JQI Seminar November 4, 2024: Scott Diddams

"Quantum Metrology with Optical Frequency Combs" Speaker: Scott Diddams, University of Colorado Boulder Abstract: "The optical frequency comb is one of the most significant advances in laser physics since the development of the laser itself. It has made routine the counting and synthesis of the oscillations of light on the femtosecond time scale, and it is an essential component of all present and future optical clocks and time-transfer systems. It further enables the most accurate measurement of any fundamental physical quantity—that of the quantized energy states of atoms and ions with 18 digits of precision. Despite this powerful connection to quantum systems, there are few examples of how an optical frequency comb can yield a quantum advantage for metrology. The most important limitation remains in photodetection, where shot noise sets the fundamental signal-to- noise ratio. In this context, we seek to define and extend the quantum limit for metrology with optical frequency combs. Over a decade ago, we showed that breaking time stationarity in the detection of frequency comb light can lead to a new shot-noise limit [1]. More recently we employ soliton squeezing to control the distribution of quantum noise in a frequency comb, generating 15 mW of frequency comb light that has its amplitude fluctuations suppressed more than 3 dB relative to the time-stationary shot noise limit.
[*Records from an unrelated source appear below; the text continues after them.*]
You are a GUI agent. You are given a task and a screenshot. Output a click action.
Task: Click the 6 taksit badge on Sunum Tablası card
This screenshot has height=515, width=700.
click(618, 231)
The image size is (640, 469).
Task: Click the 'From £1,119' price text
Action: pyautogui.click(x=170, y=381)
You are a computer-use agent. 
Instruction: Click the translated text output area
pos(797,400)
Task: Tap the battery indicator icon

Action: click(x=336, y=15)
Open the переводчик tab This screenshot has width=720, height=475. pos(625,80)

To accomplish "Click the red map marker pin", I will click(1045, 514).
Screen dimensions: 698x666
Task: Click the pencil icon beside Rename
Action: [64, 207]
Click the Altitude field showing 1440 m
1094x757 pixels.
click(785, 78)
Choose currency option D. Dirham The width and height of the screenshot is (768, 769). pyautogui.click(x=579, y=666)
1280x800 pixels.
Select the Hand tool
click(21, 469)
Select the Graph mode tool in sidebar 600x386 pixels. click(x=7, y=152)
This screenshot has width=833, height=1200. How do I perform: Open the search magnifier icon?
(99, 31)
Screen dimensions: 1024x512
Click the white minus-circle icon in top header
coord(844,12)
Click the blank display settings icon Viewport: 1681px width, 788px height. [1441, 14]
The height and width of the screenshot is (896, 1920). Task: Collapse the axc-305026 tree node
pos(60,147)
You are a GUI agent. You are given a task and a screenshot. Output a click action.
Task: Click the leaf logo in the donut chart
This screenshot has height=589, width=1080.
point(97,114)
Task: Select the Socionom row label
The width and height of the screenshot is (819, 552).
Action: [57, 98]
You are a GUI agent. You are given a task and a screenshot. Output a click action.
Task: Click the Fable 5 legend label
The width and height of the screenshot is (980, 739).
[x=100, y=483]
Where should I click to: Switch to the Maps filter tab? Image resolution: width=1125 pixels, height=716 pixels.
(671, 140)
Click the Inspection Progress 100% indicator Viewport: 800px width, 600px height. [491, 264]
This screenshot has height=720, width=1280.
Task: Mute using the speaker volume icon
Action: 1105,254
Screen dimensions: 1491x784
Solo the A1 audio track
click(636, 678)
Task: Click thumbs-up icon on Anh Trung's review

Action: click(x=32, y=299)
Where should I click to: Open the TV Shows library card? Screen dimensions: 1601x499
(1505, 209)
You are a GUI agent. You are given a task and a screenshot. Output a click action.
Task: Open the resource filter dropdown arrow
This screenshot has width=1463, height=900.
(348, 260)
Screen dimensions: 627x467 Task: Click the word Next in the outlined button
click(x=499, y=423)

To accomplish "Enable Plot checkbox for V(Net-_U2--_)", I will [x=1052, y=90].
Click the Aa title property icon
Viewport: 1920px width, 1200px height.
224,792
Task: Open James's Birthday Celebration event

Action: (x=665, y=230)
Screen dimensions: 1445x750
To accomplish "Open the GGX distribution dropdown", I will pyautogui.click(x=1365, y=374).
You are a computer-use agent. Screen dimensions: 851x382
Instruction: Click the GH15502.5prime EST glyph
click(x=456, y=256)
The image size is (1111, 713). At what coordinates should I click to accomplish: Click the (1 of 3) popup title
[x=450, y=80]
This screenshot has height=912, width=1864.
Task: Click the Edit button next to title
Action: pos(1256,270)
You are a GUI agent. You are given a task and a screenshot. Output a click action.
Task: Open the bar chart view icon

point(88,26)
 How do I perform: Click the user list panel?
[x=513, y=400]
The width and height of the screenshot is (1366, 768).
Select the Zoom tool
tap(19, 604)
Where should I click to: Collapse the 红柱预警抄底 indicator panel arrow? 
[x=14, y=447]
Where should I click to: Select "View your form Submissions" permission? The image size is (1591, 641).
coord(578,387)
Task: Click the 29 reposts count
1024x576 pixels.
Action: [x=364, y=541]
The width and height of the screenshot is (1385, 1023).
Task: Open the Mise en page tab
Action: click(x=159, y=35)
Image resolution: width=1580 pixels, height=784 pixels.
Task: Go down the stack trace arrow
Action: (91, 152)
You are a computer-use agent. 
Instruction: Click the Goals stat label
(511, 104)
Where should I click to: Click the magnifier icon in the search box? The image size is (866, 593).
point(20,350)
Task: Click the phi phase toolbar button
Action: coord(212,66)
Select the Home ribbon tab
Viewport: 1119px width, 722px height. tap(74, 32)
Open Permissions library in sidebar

As a first application, we use this squeezed comb to perform simultaneous spectroscopy of trace gases with 2500 modes spanning 2.5 THz, yielding a twofold reduction in averaging time to achieve the same shot-noise-limited precision [2]. We expect these results will drive additional advances in frequency comb measurement scenarios that impact applications in clock networks, climate science, health diagnostics, and perhaps even the discovery and characterization of exoplanets. 1. F. Quinlan, et al., Nature Photonics 7, 290 (2013). 2. D. Herman, et al., arXiv:2408.16688 (2024)."